# [DATA FOR THE TASK]
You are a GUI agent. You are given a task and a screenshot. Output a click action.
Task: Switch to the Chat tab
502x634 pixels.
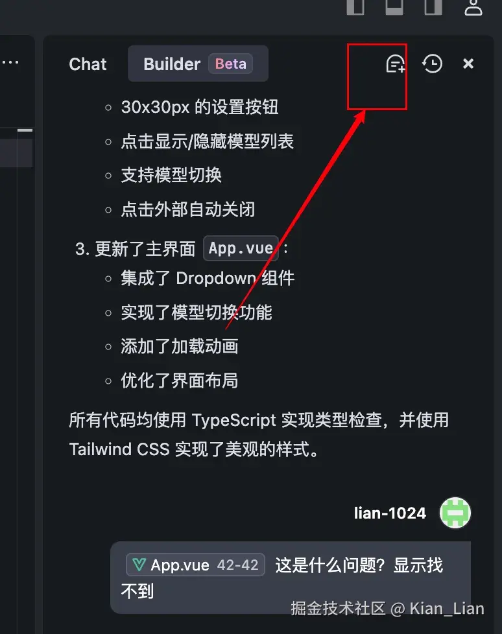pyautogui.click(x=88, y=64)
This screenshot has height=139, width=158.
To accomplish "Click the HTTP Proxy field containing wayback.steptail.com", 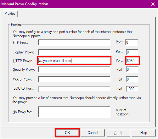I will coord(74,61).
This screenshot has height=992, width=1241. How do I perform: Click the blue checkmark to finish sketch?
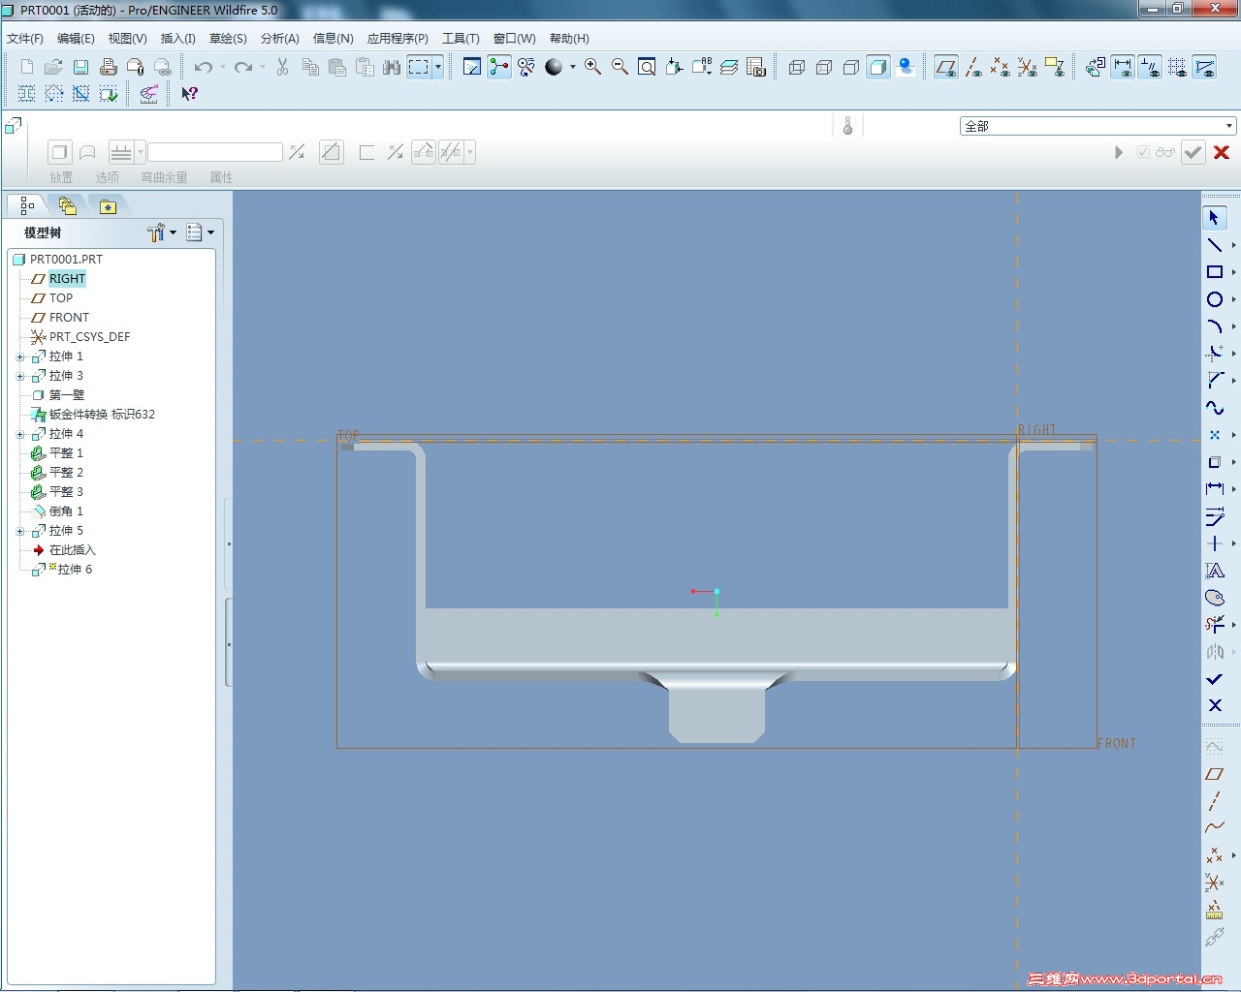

# [AIM]
Pull out every line in the records that contains the string "screenshot", copying each one in full. Count a line only when its capitalization matches.

# [ANSWER TO THE TASK]
You are a GUI agent. You are given a task and a screenshot. Output a click action.
This screenshot has height=139, width=158.
This screenshot has height=992, width=1241. How do I perform: Click the blue checkmark to finish sketch?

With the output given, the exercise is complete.